Jason Kidd transformed Nets the minute he arrived

Jason Kidd

Jason Kidd’s wife had just given birth to twin girls, so he was a late arrival to Nets training camp in 2001. Still, he attended the team dinner the night before the real work began. Coming off a typically dreadful 26-victory season, Nets coach Byron Scott addressed the players. When he was finished, Kidd asked if he could say a few words.

“He said, ‘We’re going to the playoffs,’ ” Lawrence Frank, who succeeded Scott as coach, recalled yesterday after Kidd announced his retirement following 19 brilliant NBA seasons. “The guys in the room didn’t know what they were hearing.”

“Nets” and “playoffs” were two words that prior to Kidd went together like “jelly” and “liver.” Kidd soon repeated the promise to the media. People thought Kidd was nuts.

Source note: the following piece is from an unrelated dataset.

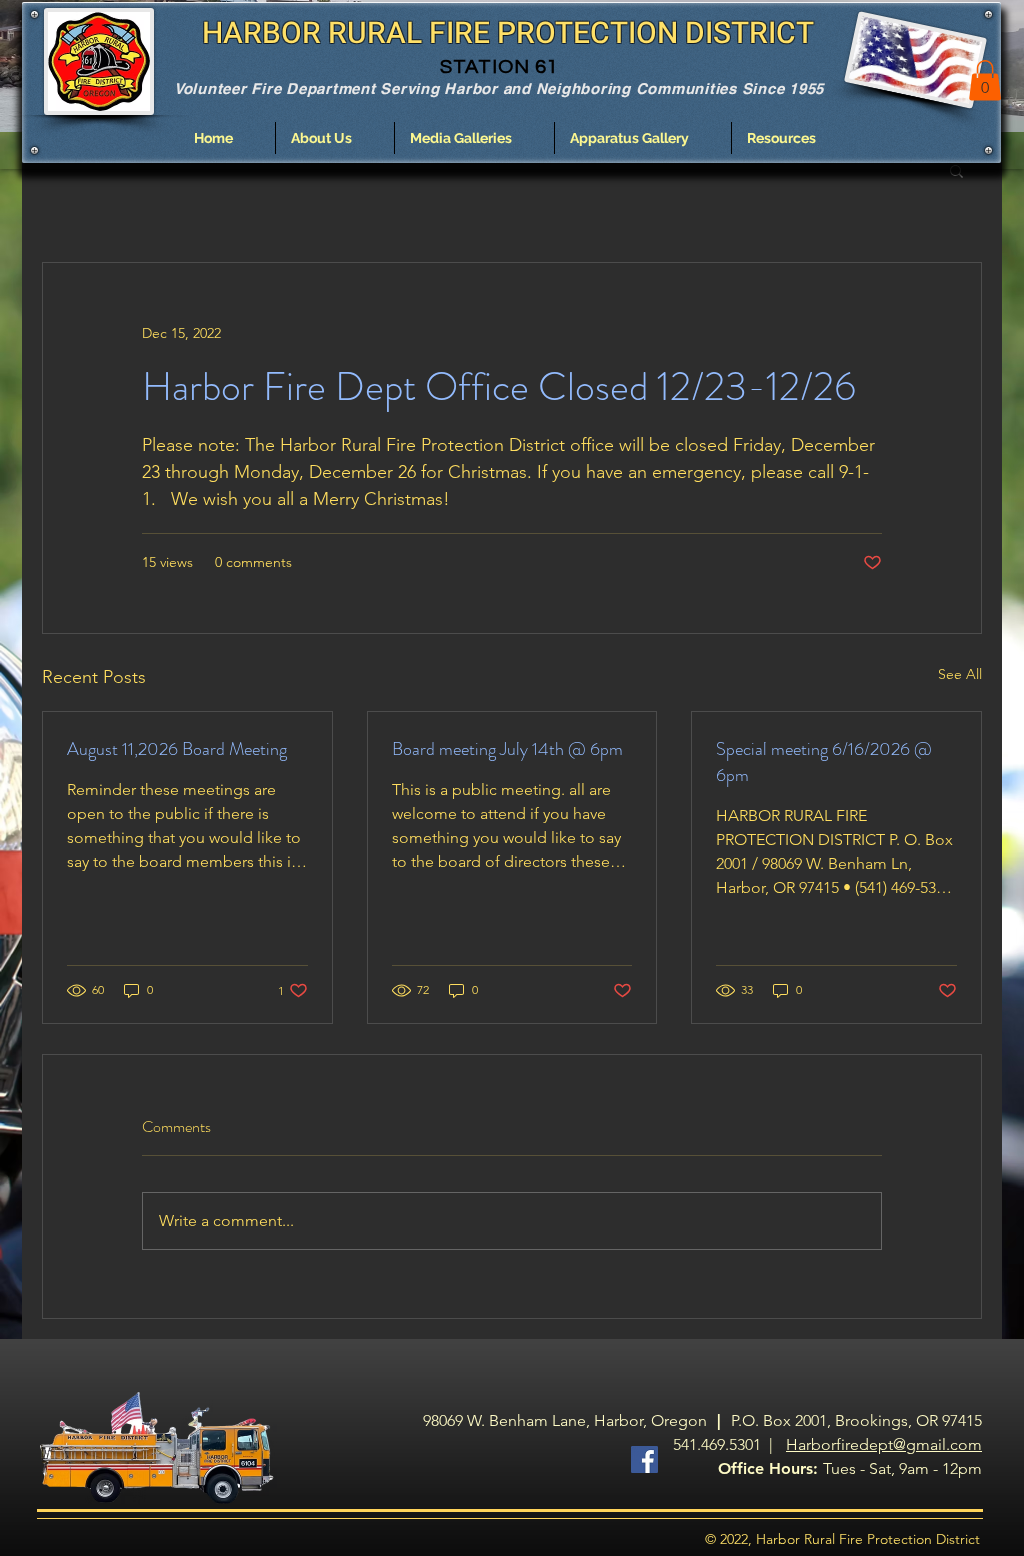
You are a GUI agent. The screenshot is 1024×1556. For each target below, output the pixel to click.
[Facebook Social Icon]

“The minute he walked in the door, you could feel the entire mood change,” Richard Jefferson said. “You could feel the air in the gym completely change.”

Change. That was the word. Kidd changed everything about the Nets. The sad sacks became NBA finalists, not once but twice. There were better teams, but has there ever been a more entertaining team than the group that featured the blinding quickness of Kidd and Kerry Kittles in the backcourt, Jefferson and Kenyon Martin up front?